> _TASK TO COMPLETE_: Write out, word for word, the part of the listing below that opens with the line containing "Domov (42, 117)" and closes with the line containing "Share (53, 984)", keeping both of those lines and adding no others.

> _SUPPLIED RECORDS_:

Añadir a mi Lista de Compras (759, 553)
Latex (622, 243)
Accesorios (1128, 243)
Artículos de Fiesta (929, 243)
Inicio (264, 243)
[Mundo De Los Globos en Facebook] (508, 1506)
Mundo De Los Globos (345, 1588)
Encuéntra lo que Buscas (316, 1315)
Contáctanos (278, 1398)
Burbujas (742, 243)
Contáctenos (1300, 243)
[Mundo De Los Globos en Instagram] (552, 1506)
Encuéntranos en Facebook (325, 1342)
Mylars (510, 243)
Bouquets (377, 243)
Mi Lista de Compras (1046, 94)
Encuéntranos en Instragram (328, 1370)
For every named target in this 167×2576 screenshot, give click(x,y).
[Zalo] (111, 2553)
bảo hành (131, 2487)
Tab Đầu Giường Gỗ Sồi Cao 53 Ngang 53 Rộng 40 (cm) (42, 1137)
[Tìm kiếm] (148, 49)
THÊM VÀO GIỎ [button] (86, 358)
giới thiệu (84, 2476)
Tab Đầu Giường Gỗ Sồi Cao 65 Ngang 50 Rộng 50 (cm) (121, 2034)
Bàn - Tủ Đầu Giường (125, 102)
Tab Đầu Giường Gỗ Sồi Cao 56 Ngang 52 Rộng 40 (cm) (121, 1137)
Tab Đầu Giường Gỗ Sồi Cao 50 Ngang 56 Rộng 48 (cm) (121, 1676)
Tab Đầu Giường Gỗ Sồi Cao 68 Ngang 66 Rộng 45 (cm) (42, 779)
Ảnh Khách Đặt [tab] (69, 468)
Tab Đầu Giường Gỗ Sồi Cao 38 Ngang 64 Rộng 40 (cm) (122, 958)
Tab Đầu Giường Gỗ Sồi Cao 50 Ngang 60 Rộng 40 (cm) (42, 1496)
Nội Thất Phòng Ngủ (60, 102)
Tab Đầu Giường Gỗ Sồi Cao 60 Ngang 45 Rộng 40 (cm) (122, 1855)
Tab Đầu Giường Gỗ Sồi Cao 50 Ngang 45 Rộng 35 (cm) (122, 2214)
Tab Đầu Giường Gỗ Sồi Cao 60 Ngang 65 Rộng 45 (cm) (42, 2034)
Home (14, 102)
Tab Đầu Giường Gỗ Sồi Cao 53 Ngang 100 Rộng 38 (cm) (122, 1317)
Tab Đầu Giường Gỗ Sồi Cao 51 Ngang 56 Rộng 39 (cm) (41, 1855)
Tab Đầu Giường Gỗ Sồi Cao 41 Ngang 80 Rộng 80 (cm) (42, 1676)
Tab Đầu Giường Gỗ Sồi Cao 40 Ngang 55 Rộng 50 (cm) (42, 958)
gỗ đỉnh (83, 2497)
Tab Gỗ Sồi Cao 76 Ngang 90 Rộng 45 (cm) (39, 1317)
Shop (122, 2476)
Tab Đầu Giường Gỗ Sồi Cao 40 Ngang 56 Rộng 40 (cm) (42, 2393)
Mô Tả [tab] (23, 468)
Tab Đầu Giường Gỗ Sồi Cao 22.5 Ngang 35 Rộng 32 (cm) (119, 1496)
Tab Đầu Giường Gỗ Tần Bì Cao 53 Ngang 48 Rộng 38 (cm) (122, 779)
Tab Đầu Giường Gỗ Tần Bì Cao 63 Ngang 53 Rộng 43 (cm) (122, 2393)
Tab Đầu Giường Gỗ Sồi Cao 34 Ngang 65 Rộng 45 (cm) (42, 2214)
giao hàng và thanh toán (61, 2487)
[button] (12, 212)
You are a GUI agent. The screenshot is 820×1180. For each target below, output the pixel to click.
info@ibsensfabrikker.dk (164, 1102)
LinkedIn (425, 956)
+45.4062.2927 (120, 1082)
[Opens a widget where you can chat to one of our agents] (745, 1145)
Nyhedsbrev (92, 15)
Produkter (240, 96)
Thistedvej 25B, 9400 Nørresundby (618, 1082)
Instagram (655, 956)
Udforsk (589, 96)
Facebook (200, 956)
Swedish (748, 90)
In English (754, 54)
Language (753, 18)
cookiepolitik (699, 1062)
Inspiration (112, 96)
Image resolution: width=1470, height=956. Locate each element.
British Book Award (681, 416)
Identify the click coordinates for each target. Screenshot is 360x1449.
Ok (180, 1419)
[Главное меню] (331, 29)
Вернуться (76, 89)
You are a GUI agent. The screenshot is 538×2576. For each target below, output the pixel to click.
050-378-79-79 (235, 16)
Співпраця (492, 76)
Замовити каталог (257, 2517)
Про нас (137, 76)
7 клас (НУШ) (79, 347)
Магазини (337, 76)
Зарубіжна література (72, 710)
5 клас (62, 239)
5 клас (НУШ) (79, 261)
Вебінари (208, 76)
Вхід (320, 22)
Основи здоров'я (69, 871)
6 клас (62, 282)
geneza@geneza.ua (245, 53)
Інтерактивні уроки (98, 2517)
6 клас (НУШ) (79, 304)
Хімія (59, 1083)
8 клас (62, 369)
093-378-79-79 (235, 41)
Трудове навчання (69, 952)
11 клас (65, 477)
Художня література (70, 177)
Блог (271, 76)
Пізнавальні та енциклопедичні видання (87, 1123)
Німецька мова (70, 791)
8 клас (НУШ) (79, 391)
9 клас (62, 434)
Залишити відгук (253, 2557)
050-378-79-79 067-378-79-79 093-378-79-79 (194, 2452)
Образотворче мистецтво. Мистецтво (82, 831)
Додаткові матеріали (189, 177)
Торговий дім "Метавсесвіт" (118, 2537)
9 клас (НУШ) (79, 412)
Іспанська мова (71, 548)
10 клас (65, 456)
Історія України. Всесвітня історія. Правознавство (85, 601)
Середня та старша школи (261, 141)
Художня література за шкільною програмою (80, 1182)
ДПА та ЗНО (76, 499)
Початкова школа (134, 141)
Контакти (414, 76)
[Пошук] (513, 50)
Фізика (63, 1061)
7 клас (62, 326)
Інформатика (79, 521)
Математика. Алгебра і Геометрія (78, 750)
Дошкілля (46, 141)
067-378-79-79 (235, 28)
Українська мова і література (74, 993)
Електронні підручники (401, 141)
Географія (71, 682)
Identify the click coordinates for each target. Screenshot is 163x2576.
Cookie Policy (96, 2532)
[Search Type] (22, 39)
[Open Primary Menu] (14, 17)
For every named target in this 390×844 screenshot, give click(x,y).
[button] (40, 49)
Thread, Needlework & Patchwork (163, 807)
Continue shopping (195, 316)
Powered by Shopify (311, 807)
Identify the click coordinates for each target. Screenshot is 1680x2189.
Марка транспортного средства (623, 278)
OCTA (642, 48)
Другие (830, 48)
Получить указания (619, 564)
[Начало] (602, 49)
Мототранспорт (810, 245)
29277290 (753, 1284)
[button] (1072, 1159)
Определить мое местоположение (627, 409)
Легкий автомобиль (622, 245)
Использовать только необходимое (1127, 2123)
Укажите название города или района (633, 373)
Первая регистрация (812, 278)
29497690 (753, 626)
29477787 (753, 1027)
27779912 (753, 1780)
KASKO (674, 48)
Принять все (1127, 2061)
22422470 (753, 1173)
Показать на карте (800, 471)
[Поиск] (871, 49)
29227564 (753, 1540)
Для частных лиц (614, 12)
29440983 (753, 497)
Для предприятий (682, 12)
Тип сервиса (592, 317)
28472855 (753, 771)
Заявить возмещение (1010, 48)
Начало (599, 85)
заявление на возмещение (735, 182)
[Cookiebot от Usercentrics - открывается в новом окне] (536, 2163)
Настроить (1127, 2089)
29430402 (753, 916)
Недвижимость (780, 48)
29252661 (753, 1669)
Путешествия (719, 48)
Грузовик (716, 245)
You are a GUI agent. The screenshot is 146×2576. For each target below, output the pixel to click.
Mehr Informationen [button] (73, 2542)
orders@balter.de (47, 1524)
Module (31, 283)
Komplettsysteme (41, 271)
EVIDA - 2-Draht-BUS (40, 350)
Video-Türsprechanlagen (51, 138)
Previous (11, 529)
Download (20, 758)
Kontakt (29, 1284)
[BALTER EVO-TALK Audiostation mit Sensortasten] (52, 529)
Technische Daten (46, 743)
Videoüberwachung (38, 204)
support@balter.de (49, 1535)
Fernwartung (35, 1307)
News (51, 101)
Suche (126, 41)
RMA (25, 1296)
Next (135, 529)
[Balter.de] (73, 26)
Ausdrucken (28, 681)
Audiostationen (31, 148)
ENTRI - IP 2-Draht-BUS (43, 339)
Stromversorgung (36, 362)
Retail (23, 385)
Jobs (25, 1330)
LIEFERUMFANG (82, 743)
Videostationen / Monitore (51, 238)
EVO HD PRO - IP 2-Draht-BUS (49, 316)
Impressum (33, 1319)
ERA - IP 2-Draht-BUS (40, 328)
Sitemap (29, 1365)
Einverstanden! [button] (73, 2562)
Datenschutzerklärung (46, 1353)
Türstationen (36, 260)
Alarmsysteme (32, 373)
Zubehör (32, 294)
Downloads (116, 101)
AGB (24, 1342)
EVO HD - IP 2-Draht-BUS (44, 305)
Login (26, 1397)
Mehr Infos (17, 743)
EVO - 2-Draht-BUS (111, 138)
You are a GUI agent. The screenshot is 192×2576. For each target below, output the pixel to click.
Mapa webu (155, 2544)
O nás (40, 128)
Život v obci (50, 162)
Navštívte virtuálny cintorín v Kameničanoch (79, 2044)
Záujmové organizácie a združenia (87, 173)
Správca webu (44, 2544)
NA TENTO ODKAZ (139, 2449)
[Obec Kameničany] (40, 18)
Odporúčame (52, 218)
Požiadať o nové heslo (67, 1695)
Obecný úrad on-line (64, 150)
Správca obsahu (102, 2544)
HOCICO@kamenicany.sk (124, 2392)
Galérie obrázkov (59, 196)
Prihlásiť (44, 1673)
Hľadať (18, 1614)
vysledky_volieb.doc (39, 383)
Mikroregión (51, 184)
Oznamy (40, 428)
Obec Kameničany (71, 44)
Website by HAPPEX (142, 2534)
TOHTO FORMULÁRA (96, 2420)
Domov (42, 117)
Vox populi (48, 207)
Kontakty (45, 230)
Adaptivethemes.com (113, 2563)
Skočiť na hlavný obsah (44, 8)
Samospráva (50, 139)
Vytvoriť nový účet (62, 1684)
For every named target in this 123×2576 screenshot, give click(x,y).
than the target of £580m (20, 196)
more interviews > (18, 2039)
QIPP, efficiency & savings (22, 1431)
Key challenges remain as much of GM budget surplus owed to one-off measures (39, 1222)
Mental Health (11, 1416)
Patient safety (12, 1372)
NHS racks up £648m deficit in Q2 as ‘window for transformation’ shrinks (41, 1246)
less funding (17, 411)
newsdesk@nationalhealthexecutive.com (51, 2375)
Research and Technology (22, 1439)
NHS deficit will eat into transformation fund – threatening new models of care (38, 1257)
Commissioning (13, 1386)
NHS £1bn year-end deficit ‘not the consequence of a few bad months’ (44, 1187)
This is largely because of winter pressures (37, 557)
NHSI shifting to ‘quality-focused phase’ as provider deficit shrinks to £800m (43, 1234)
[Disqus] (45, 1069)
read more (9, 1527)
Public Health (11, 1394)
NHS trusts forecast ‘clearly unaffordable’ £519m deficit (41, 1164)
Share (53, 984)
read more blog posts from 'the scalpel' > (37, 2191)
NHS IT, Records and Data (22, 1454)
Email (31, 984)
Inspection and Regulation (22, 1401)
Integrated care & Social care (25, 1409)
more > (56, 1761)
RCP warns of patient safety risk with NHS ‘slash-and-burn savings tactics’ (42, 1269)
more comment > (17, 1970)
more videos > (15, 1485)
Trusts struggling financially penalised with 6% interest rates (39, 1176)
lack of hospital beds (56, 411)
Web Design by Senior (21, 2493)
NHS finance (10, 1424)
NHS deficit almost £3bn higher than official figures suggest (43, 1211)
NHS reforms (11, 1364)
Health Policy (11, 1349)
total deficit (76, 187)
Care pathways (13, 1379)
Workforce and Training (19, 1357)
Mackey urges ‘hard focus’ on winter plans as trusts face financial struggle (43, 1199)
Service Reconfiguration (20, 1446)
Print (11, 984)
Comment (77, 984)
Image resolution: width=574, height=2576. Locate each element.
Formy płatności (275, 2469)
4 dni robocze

> _PROBLEM SOLUTION_:
Domov (42, 117)
Vox populi (48, 207)
Kontakty (45, 230)
Adaptivethemes.com (113, 2563)
Skočiť na hlavný obsah (44, 8)
Samospráva (50, 139)
Vytvoriť nový účet (62, 1684)
For every named target in this 123×2576 screenshot, give click(x,y).
than the target of £580m (20, 196)
more interviews > (18, 2039)
QIPP, efficiency & savings (22, 1431)
Key challenges remain as much of GM budget surplus owed to one-off measures (39, 1222)
Mental Health (11, 1416)
Patient safety (12, 1372)
NHS racks up £648m deficit in Q2 as ‘window for transformation’ shrinks (41, 1246)
less funding (17, 411)
newsdesk@nationalhealthexecutive.com (51, 2375)
Research and Technology (22, 1439)
NHS deficit will eat into transformation fund – threatening new models of care (38, 1257)
Commissioning (13, 1386)
NHS £1bn year-end deficit ‘not the consequence of a few bad months’ (44, 1187)
This is largely because of winter pressures (37, 557)
NHSI shifting to ‘quality-focused phase’ as provider deficit shrinks to £800m (43, 1234)
[Disqus] (45, 1069)
read more (9, 1527)
Public Health (11, 1394)
NHS trusts forecast ‘clearly unaffordable’ £519m deficit (41, 1164)
Share (53, 984)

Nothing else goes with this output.